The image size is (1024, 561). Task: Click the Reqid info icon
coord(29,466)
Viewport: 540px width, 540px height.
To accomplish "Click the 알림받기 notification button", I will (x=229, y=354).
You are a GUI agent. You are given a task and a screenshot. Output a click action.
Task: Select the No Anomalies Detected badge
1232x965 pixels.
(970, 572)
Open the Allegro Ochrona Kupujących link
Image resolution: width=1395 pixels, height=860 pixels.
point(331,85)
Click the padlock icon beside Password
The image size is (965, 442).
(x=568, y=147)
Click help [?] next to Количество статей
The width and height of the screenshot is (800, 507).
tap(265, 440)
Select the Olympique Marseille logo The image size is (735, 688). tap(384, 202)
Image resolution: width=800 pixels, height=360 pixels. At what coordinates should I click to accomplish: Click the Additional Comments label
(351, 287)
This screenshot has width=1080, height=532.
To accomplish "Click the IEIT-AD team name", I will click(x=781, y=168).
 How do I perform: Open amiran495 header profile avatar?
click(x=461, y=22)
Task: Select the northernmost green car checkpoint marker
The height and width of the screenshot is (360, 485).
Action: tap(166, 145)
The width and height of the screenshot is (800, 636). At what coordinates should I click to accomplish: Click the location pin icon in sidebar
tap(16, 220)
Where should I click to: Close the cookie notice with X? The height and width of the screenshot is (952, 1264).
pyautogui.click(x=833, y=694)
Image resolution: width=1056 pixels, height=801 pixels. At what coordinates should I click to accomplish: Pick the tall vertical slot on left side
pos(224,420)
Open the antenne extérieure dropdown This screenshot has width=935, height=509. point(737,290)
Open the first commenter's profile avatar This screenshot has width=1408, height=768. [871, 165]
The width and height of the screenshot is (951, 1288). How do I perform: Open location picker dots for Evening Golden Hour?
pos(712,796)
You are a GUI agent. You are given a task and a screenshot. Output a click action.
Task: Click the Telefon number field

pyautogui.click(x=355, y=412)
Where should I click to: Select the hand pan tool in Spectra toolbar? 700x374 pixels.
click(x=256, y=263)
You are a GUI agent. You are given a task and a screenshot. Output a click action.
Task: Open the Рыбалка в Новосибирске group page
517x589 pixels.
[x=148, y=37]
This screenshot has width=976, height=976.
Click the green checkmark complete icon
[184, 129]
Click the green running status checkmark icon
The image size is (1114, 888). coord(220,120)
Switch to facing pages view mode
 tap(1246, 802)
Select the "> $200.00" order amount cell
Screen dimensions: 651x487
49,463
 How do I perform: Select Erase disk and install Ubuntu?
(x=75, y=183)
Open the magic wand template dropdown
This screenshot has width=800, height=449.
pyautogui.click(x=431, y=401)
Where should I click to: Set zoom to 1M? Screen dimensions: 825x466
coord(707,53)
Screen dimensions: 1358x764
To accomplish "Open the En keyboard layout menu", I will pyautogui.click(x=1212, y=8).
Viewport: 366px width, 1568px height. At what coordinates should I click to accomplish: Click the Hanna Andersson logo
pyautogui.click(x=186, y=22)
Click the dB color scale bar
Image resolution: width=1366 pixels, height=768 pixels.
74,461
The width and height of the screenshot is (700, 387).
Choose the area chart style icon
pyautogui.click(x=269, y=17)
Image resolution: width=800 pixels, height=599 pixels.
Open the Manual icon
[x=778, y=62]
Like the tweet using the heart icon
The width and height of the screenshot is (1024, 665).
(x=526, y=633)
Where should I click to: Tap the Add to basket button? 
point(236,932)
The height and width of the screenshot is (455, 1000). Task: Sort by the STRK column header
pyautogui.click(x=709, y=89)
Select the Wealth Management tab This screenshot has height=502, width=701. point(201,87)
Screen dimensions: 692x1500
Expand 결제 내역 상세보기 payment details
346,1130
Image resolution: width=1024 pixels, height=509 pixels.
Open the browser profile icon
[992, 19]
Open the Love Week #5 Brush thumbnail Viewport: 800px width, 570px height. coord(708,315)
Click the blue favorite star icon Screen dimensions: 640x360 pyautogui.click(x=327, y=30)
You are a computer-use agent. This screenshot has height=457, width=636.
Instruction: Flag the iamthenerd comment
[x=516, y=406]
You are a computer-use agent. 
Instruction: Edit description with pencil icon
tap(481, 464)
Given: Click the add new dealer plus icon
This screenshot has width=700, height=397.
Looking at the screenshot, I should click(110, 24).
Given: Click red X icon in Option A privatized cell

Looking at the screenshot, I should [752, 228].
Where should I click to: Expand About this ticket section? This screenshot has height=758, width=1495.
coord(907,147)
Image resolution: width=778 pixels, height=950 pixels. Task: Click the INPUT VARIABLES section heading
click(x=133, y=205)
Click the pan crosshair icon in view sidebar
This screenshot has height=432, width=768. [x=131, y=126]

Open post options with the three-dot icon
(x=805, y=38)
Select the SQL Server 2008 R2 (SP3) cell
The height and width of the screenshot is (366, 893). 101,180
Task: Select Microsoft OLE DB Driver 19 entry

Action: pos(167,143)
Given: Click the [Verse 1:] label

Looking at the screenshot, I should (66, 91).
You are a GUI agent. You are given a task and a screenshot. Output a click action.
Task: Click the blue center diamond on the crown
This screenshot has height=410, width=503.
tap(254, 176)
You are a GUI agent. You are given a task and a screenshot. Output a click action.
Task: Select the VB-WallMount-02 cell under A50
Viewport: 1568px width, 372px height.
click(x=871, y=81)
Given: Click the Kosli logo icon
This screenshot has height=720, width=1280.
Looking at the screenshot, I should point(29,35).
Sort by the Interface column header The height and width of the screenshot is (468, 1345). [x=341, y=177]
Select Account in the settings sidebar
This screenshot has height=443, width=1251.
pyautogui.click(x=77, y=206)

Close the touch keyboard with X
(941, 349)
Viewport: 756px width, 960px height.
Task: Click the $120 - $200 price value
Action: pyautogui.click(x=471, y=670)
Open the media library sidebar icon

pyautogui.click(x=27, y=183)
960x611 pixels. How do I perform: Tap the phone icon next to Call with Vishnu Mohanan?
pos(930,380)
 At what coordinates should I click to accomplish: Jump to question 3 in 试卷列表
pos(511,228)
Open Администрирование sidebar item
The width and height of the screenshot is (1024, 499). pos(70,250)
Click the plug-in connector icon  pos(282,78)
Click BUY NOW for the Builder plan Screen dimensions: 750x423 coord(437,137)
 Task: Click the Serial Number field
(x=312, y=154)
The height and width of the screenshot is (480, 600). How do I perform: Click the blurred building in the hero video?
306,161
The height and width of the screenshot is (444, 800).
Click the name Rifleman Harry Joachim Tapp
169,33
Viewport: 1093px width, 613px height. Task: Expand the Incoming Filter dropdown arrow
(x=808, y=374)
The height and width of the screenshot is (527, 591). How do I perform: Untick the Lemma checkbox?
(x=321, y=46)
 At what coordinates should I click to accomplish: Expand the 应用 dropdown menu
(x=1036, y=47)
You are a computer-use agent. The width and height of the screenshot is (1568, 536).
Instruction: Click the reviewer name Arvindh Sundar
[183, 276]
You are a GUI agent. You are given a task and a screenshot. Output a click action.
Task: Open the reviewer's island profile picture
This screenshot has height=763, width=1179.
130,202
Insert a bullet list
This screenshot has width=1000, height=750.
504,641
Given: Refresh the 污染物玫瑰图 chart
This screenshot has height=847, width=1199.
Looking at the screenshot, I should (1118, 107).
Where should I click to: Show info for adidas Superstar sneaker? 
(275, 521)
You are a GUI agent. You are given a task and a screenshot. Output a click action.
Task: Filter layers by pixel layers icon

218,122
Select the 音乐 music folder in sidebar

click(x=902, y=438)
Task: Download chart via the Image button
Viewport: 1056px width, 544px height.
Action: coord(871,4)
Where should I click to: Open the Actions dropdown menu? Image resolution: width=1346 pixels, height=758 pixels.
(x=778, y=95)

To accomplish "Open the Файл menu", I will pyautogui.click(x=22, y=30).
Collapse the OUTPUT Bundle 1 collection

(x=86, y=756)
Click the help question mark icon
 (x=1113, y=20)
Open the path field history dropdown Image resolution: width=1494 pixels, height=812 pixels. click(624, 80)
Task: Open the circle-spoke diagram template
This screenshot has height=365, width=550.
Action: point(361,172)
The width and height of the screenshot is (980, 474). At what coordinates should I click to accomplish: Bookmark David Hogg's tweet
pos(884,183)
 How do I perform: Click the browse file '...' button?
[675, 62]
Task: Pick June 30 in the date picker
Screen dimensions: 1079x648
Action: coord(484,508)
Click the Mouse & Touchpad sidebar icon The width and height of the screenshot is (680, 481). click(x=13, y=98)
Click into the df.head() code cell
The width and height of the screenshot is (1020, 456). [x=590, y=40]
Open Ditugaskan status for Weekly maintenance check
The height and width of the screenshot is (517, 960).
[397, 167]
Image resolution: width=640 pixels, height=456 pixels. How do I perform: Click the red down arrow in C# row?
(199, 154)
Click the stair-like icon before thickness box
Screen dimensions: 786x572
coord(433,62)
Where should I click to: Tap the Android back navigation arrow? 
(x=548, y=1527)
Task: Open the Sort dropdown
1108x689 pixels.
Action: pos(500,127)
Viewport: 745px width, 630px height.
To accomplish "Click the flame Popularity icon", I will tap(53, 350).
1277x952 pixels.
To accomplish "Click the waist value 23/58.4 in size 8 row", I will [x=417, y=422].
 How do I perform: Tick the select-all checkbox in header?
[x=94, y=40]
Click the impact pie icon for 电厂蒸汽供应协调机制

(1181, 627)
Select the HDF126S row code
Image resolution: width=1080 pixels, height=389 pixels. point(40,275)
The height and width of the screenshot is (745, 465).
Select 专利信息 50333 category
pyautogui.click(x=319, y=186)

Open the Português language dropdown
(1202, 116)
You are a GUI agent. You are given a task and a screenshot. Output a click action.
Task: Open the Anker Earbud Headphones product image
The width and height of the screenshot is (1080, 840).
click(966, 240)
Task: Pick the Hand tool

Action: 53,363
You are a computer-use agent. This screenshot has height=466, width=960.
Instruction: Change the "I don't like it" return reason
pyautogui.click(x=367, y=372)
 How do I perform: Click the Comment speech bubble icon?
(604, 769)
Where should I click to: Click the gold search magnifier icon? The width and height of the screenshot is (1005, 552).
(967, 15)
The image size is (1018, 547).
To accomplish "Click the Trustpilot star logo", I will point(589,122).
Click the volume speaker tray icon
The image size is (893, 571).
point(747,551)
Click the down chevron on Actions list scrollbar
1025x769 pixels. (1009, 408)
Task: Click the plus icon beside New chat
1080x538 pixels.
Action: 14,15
* * * * *
--- GOAL OF THE EXERCISE ---
Where does the string "computer" occur in the listing above? Return every line that contains it.

--- EXERCISE RESPONSE ---
You are a computer-use agent. This screenshot has height=457, width=636.
You are a computer-use agent. 
You are a computer-use agent. The width and height of the screenshot is (1568, 536).
You are a computer-use agent. This screenshot has height=466, width=960.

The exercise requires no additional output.